Apartments wiped out by fire on the Fourth of July will be a place to call home again this summer.

One building in the Waupelani Heights apartment complex burned when a barbecue grill turned the building into a three-alarm blaze in less than 15 minutes last year. No one was injured, but more than 40 people in 19 units were left homeless.

On Monday, the Affordable Housing Division of S&A Homes announced the apartments’ reconstruction.

“This is a unique situation, and we appreciate the cooperation of the borough, Centre Region code and most importantly, the numerous fire companies that stopped the fire in July and assured that no one was injured,” said Executive Vice President Andrew Haines in a statement. “Also, the community stepped up and provided temporary housing, shelter and other materials for tenants to continue their lives in this horrible tragedy.”

Construction is underway and expected to wrap up by July 31, according to S&A.

“There is a great need for them,” said Herman Slaybaugh, State College’s interim planning director. “It’s important to get them rebuilt and get people into them.”

The question now is, will all the original residents be able to return?

While former tenants will be given the first opportunity to renew their leases, they will have to re-qualify for the apartments, which are part of a low-income housing tax credit program. Residents need to earn less than 60 percent of the area’s median income.

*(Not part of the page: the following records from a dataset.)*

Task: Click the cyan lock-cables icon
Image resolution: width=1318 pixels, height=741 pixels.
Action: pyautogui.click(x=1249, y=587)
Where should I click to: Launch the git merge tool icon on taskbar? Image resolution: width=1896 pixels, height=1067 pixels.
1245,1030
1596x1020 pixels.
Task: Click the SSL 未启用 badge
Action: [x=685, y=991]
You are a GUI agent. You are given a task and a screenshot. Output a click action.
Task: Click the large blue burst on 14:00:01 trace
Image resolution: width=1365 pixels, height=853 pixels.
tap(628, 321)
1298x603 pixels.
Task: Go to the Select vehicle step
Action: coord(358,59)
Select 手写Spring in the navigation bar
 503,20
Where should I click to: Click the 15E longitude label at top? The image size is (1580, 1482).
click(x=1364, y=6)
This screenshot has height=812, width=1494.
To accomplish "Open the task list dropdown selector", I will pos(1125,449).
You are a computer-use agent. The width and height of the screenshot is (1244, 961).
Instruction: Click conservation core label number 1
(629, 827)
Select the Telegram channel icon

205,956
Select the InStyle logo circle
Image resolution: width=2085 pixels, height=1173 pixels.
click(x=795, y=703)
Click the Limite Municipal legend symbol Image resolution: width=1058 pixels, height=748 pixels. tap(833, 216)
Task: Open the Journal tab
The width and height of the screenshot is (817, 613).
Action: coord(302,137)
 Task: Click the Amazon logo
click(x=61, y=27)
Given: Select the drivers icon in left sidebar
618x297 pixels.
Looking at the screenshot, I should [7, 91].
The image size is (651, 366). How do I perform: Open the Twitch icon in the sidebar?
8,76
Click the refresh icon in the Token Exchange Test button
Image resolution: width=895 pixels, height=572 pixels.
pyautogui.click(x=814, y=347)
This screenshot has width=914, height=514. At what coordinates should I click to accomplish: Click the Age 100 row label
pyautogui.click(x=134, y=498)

“This is where it gets complicated,” Haines said. “The project financing requires tenants to be under a certain income level upon execution of their lease. If their income rises after signing, we do not evict them; they can remain. But since their lease ended after the fire, and if their income in July is higher than our minimum, we unfortunately cannot rent to them.”

Linda Marshall, senior planner with Centre County Planning, said that is part of the ongoing issue regarding the Centre Region apartment market.

“It continues to be a struggle with affordable housing, especially the rental market,” she said. “There is a need on the owner side to increase inventory.”

The Waupelani Heights project will not provide an increase over the inventory that existed last year, when the need was already there, she said, but will only replace those 19 units that were lost. Getting them back still leaves room for more, Marshall said.